### TANTANGAN
1: Dalam teks bacaan tentang pelaku kejahatan yang enggan mengaku, apa yang dikatakan pelaku korupsi yang sudah tertangkap tangan?
2: Sambunglah teks bacaan tentang pelaku kejahatan yang enggan mengaku, mulai setelah kalimat terakhirnya.

### TEKS BACAAN
····················

KETIKA sulit mengungkap satu kejahatan, karena gelapnya bukti dan saksi, hingga petugas agak kesulitan. Apakah ada yang tiba-tiba datang ke petugas polisi dan mengaku; “ Saya pelakunya, saya yang membunuh!”
Kalau saja ada yang begitu, beres ya semua. Eh, kira-kira ada nggak ya pelaku kejahatan yang begitu? Mungkin ada, ya bisa seribu satu deh, artinya seribu orang yang melakukan, satu pelaku yang ngaku. Kecuali seorang pelaku yang identitasnya sudah dikantongi petugas, biasanya mereka akan datang menyerah dari pada jadi buronan? Nggak tenangkan?
Tapi buat kasus yang belum jelas tersangkanya, memang sangat sulit ada yang mau mengaku, malah kalau bisa nggak ada bukti yang bisa menjangkaunya sebagai pelaku? Dia, si pekau akan asyik-asyik saja menghindar dari perbuatannya.
Jangankan yang belum ada bukti, yang sudah jelas tertangkap tangan, seperti kebanyakan kasus korupsi, mereka masih mengelak. Dan bahkan menyalahkan orang lain. “Saya ini dizolimi! “ katanya.
Ya, kayak maling atau copet, sudah jelas tertangkap tangan, mereka akan teriak ketika kena bogem mentah dari massa,” Ampun Pak, Bukan saya. Itu dia orangnya yang lari. Saya cuma diajak!”

····················

[Cuplikan data]
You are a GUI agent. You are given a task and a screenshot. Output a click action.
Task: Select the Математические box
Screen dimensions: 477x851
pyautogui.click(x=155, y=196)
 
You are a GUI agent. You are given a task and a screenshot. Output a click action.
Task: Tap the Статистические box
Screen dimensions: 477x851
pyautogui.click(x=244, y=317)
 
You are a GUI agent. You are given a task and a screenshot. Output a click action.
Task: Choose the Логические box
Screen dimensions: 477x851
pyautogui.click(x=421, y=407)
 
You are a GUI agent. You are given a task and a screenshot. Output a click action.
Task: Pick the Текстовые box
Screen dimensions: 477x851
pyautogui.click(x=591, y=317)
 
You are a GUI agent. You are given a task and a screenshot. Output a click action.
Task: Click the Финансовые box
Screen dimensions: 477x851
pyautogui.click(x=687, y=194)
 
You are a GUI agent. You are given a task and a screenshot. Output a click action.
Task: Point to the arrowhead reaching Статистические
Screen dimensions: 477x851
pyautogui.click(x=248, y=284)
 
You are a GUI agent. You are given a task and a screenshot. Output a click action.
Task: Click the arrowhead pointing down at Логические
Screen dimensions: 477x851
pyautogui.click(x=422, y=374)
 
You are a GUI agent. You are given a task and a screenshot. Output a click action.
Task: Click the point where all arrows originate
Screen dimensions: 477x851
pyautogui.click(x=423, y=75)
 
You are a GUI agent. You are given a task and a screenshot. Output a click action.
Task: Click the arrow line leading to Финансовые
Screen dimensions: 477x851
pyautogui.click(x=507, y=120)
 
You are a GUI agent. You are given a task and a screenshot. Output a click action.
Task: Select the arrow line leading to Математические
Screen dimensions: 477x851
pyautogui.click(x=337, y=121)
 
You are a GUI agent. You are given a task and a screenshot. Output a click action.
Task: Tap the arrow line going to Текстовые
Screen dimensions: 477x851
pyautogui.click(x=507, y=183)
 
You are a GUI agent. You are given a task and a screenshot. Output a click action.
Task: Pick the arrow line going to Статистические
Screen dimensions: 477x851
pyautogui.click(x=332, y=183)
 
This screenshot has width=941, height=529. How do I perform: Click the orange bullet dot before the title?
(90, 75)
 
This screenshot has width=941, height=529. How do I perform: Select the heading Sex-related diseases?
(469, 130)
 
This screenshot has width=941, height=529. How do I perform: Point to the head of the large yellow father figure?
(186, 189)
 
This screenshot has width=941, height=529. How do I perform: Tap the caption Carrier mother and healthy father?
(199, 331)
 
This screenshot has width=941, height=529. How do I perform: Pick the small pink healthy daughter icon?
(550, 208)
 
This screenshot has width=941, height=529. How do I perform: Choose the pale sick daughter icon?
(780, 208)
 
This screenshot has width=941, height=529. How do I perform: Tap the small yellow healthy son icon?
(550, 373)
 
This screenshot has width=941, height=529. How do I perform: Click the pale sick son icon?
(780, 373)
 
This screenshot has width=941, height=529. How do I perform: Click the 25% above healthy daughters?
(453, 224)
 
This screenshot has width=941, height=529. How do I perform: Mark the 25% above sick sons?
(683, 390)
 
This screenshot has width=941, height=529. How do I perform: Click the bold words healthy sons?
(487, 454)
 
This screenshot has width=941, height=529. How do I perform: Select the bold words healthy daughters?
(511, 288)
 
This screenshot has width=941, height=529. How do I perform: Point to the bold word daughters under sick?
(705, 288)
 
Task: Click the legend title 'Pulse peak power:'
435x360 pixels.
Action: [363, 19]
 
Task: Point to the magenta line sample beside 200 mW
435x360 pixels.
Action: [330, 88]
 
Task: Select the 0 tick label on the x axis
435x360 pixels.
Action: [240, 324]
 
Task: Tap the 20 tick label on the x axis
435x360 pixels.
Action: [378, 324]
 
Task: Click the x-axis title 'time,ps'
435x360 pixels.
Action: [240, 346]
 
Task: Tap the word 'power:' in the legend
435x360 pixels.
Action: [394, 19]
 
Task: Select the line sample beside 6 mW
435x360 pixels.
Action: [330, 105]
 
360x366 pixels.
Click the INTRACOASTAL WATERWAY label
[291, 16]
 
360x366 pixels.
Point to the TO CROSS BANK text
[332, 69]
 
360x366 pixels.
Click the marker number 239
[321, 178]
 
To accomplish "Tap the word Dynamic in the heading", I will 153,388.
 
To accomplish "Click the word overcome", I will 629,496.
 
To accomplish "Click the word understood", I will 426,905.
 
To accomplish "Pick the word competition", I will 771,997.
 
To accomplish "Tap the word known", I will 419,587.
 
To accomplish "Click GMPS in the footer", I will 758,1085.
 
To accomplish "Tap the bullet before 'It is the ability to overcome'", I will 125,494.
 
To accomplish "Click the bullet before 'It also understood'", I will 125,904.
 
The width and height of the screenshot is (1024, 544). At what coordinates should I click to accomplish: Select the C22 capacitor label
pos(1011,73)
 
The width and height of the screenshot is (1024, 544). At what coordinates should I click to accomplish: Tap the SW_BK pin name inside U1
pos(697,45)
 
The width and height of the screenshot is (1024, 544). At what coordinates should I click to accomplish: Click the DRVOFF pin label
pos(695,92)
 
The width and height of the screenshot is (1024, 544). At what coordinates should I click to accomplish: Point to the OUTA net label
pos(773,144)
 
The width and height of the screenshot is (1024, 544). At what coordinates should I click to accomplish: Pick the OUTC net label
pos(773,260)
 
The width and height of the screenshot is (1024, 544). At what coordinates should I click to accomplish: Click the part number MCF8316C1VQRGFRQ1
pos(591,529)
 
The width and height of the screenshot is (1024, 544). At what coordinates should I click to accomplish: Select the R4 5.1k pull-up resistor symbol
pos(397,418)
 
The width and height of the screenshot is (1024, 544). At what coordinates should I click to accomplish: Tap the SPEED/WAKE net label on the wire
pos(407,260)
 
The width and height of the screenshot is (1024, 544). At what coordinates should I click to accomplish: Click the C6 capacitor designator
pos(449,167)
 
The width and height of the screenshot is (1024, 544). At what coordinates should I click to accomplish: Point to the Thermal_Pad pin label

····················

### KUNCI JAWABAN
1: "Saya ini dizolimi!"

2:
Jadi memang menentukan tersangka dalam satu peristiwa bukanlah hal yang mudah. Bagi petugas harus kerja keras mengumpulkan bukti-bukti, dan keterangan saksi. Kalau pun sudah nampak jelas, penyidik pun masih akan hati-hati, nggak mau gegabah. Boleh saja, masyarakat luas sudah nggak sabar, minta supaya cepat ada yang dijadikan tersangka dalam kasus yang sedang diperiksa. Tapi sekali lagi, petugas nggak mau gegabah. Jangan sampai sudah diajukan ke pengadilan tapi dibebaskan hakim, kan celaka.
Jadi jangan sampai karena desakan atau tergesa-gesa, orang yang nggak salah dijadikan tersangka. Karena, kata orang bijak, dalam hukum lebih baik melepaskan seratus orang yang bersalah, daripada menghukum satu orang yang nggak bersalah!
Masyarakat dalam melihat kasus, katakan seperti yang sedang berjalan di Subang, pembunuhan anak dan ibunya. Biarlah penyidik bertugas dengan teliti dan konsentrasi, agar tidak terjadi kesalahan sebagai ‘peradilan yang sesat’. Ingatkan puluhan tahun silam, kasus yang menimpa Sengkon dan Karta. Orang yang tidak melakukan perbuatan tapi harus mendekam di penjara?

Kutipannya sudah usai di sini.